A lot more authoritative information here. Safety razor maintenance - https://www.badgerandblade.com/forum/wiki/Safety_razor_maintenance#What_About_Germs
 
Short wavelength ultraviolet radiation (UV-C) does indeed kill some microorganisms by disrupting their DNA, with sufficient intensity and time. It doesn't actually sterilize surfaces (bacterial endospores are up to 50 times more resistant than their vegetative state to high intensity UV-C), but it's reasonably good at disrupting the life cycle of many bacteria. Unfortunately (for disinfection purposes - fortunate for humans), over 95 percent of the Sun's UV radiation that actually makes it to the Earth's surface is the longer (less harmful) wavelength UV-A, with a smattering of slightly shorter wavelength UV-B. Almost no UV-C radiation (and very little UV-B) hits the surface because it's blocked by our friendly ozone layer. Without which, incidentally, we would fry. Ultraviolet radiation also doesn't penetrate opaque objects or shielded internal surfaces, or even glass (in the case of shorter wavelength UV-B/C - normal glass only blocks about 50 percent of UV-A, hence, sunburn through a window), so even if you did put your razor under a UV-C lamp, it wouldn't disinfect the internals. UV-A radiation is not harmless (think skin cancer), but if the planet's surface was bathed in UV-C radiation every day, the planet would be, well, disinfected. Including of humans.

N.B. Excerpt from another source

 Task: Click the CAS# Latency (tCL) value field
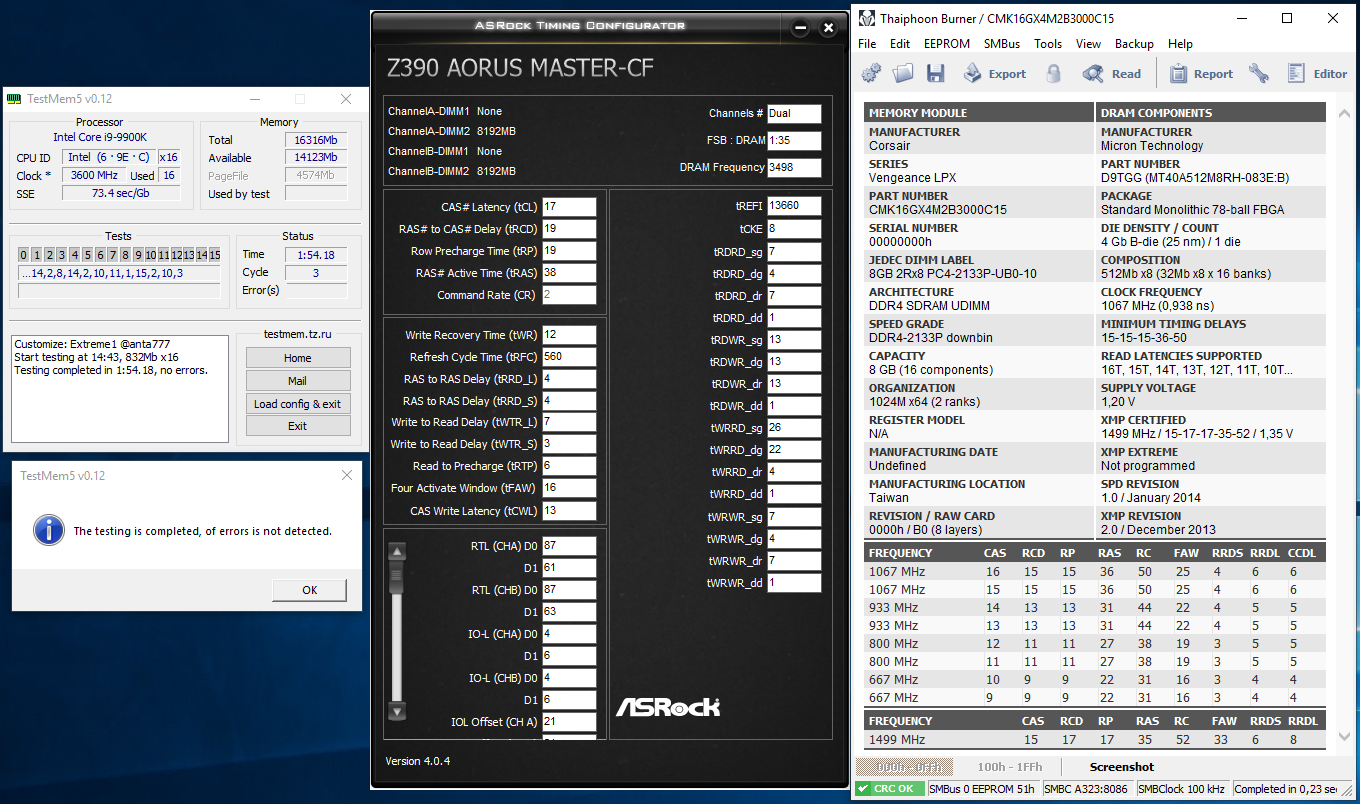[x=569, y=207]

Yes, your mother taught you wrong. No offense to Mom. :001_smile
I've heard in cars the windshield protects better than the side windows. Medical Mythbuster: Can You Get Sunburned Through a Car Window? - Reliant Medical Group - https://reliantmedicalgroup.org/blog/2019/04/03/medical-mythbuster-can-you-get-sunburned-through-a-car-window/
 
You're welcome! I think the word "warm" must be lost in translation :001_tongu, but yes, soap does cover (and wash off - it doesn't kill bacteria, it just sort of slides them off) a lot of sins. Just not nearly as many as high heat and quaternary amines. Our forefathers lived (at least past breeding age) just fine without washing their utensils or hands. Or razors. Their longevity and quality of life was a bit different, possibly attributable to some of the above, but in the Grand Scheme of things it eventually works out the same, and nobody gets out of here alive. :001_smile
 
Maw! Come here please. I wanna show you something.

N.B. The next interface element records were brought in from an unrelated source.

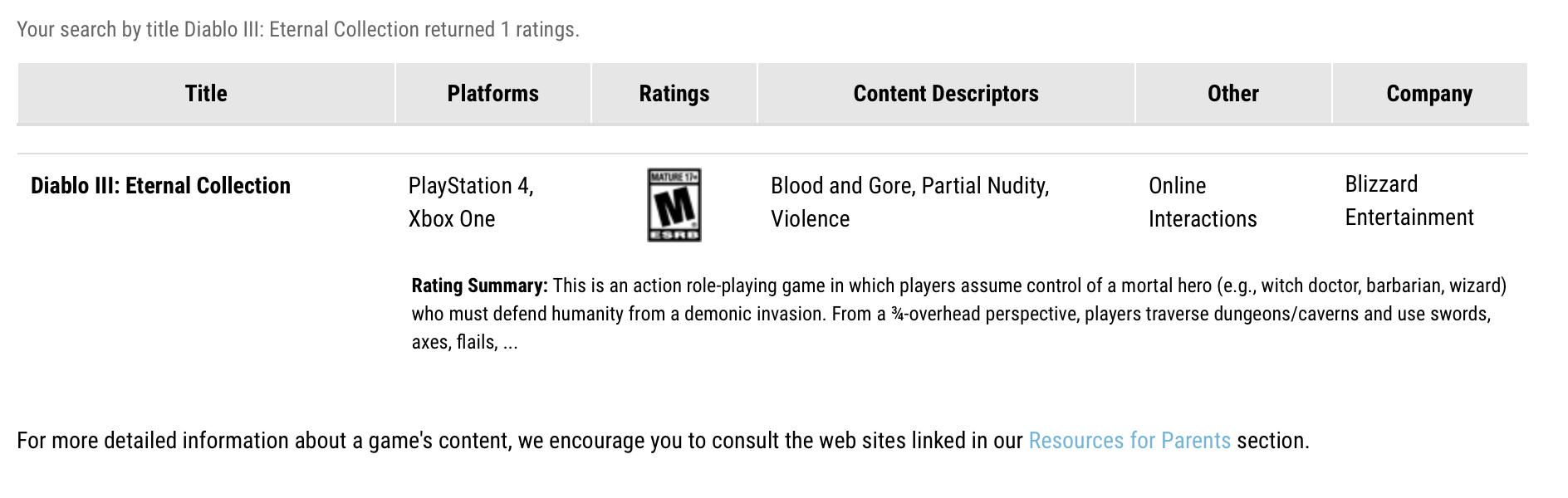
Task: Sort by the Title column header
Action: tap(206, 94)
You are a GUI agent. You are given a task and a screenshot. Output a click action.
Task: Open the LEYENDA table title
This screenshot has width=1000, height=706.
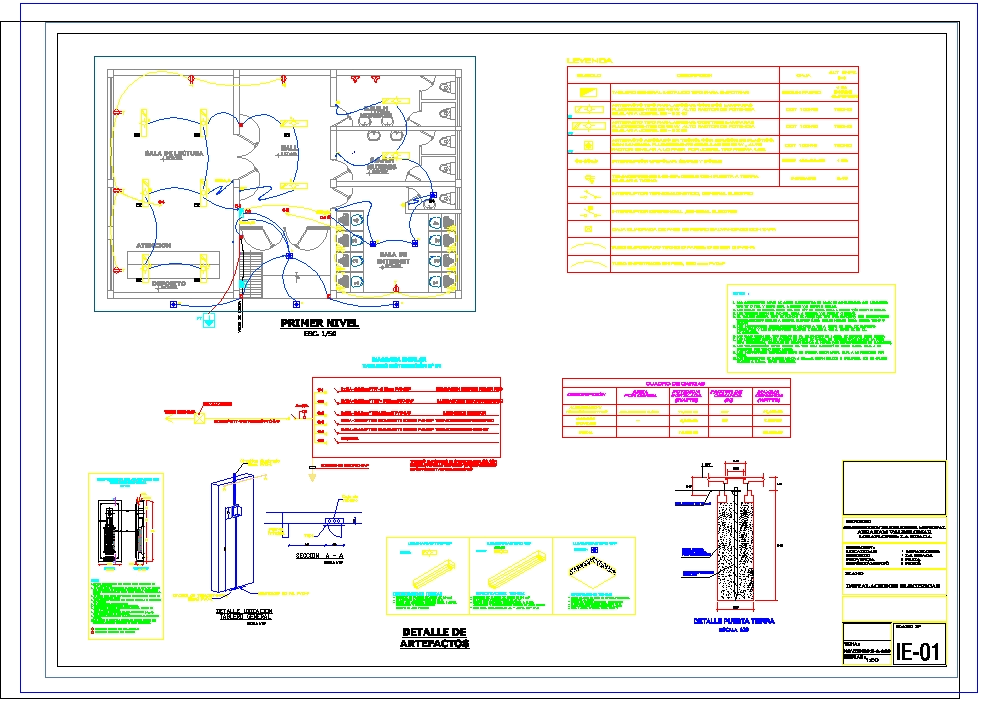pos(589,60)
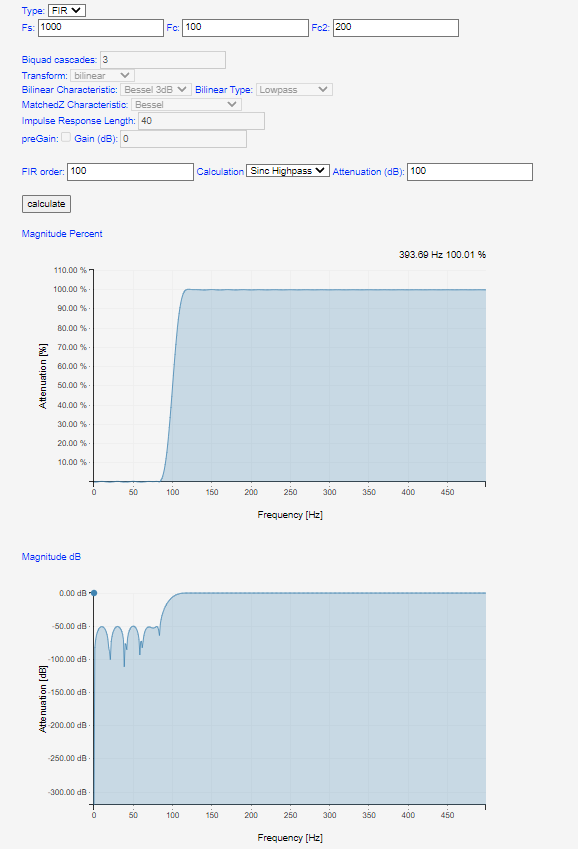The width and height of the screenshot is (578, 849).
Task: Click the Fc cutoff frequency field
Action: 245,28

Brother Scaramouche, is this topic controversial? What does this item below mean?

Open Your Blinds to Kill Germs (healthline.com)

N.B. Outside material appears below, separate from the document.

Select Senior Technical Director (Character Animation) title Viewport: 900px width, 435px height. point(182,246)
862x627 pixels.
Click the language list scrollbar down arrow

Not really. I'm a Vanderbilt grad and actually know Bill Schaffner. What the article and attached references actually say (I used to teach my residents how to read scientific papers) is that sunlight is good for you. And it mostly is (vitamin D and all - we evolved in the light). And that microbe populations exposed to light are different than those which are not. So when you build buildings, don’t use glass that filters out short wavelength UV radiation, because it's inherently bacteriocidal (again, mostly UV-B, of which there is very little in sunlight reaching the Earth). UV-A is much less effective at denaturing microbes, but does some, and is also only partially blocked by normal glass. A very limited study, which also doesn't account for most other variables in a building that affect the micro-environment - ventilation, temperature, humidity, surface composition. A little clickbait in the article, but it essentially doesn't say anything different than discussed. So sunlight at sea level does inactivate some microbes, but certainly not enough to be considered an even modestly effective disinfectant (except above the stratosphere, where it works really well).
 

Correct, but a little disingenuous in the article, because even ordinary (untempered or unlaminated) glass will block almost all short wave (UV-B/C) radiation, which is more harmful than UV-A. On Earth, you only have to worry about UV-B. Laminated glass (normally your windshield, by law) however blocks almost all UV-A radiation, the major player in sunburn and skin cancer (essentially because there's more of it). So if you have acoustic glass in the rear (which is laminated), it will do a better job of blocking out UV-A (about 50 percent of which is transmitted through ordinary glass). Otherwise, per Mythbuster, use the sunscreen. Except the sunscreen that contains benzine :001_smile (current news).